WASHINGTON (AP) — The lowest levels of springtime ozone ever detected over the North Pole have been mapped by instruments on a series of satellites, scientists announced on Tuesday.
Ozone levels in late March and early April over the Arctic were 40 percent lower than the average March measurements made from 1979 to 1982, said Pawan K. Bhartia of NASA’s Goddard Space Flight Center in Greenbelt, Md.
A year ago, measurements detected an ozone hole in the North Atlantic that was about 24 percent less dense than the 1979-82 period, the space agency announced.
Ozone is a natural atmospheric gas that acts as a shield against the ultraviolet radiation of the sun.

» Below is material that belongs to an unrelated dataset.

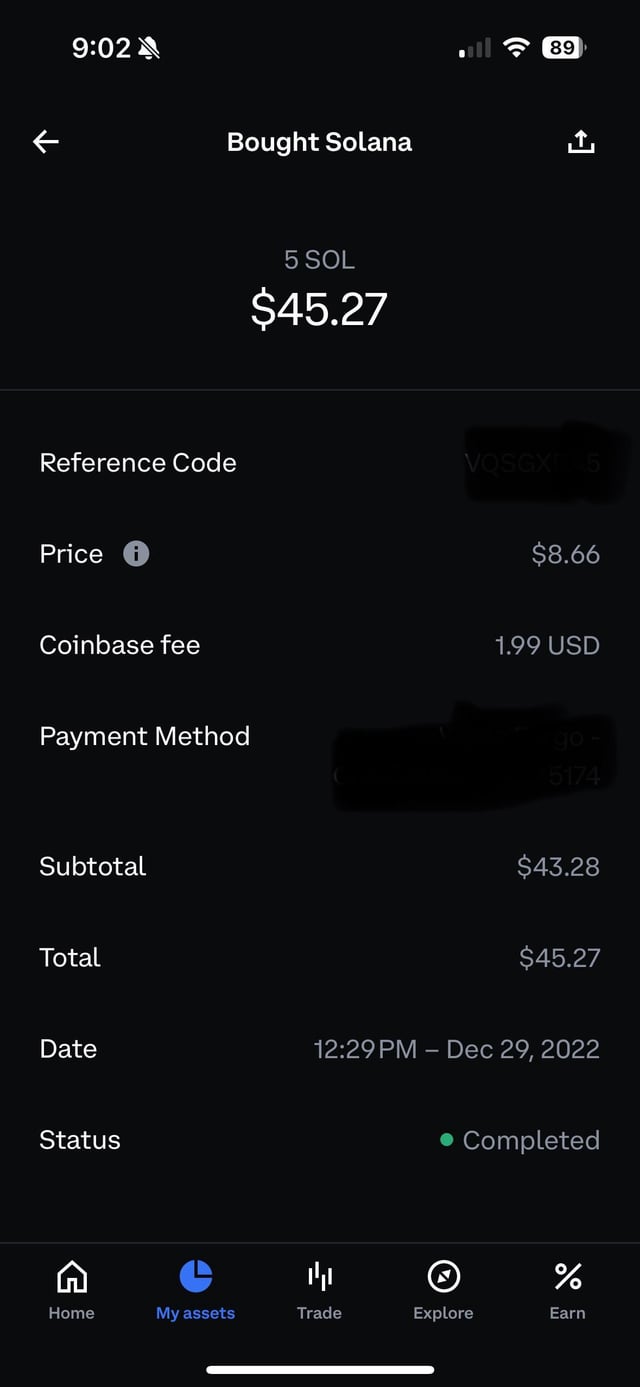
Task: Tap the share/export icon
Action: click(581, 142)
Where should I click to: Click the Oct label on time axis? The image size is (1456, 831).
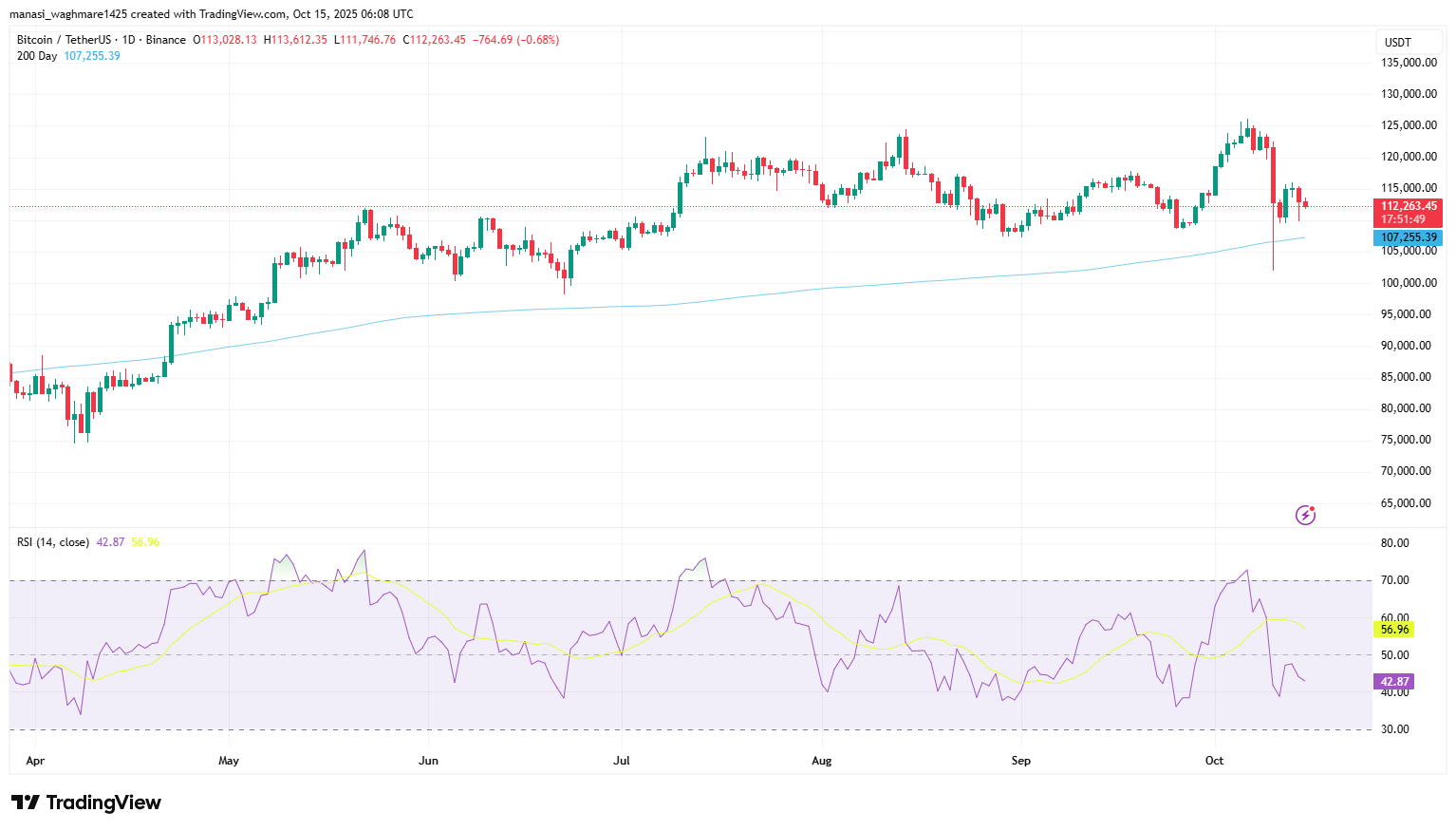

The gas is eroded away by certain industrial chemicals, principally chlorofluorocarbons that are used as coolants and cleaners.
Under international treaty, the compounds are being phased out of use in most countries of the world, but the effect of chemicals already released into the atmosphere is blamed by most scientists for the current thinning of the ozone layer.
Unshielded ultraviolet radiation can cause skin cancer in humans and can destroy some microscopic sea life that is thought important to the natural food chain.
Although the Arctic ozone has thinned, the loss is not nearly as severe near the North Pole as it is over the South Pole during the Southern Hemisphere spring in September and October.
Chemical reactions that destroy the ozone result from the combination of industrial chemicals, frigid temperatures and sunlight. These conditions usually occur for a brief period as the sun makes its first springtime appearance over the poles after winter’s darkness.
NASA uses instruments aboard U.S. and Japanese satellites to measure the density and distribution of ozone. Measurements also are taken by the National Oceanic and Atmospheric Administration.
One instrument detected an ozone concentration on March 26 of less than one part per million at an altitude of 12.4 miles above the Hudson’s Bay area of northern Canada. Normal ozone concentrations are three to four parts per million.
A weather bureau instrument measured ozone over Barrow, Alaska, on March 17 at less than 300 Dobson units, which is a measure of the gas. The March average for the region has been 413 Dobson units for the last 10 years, according to David Hofmann of the National Oceanic and Atmospheric Administration.
NASA said the area of thinned ozone covered about 2 million square miles of the Arctic region.
Natural atmospheric ozone is found in a thin layer some six to 18 miles above the Earth. There is a global ozone thickness average of 300 Dobson units, which is about an eighth inch, or the thickness of two stacked pennies.
At its worst, the Antarctic ozone hole amounts to about 100 Dobson units, or about one-twenty-fifth of an inch.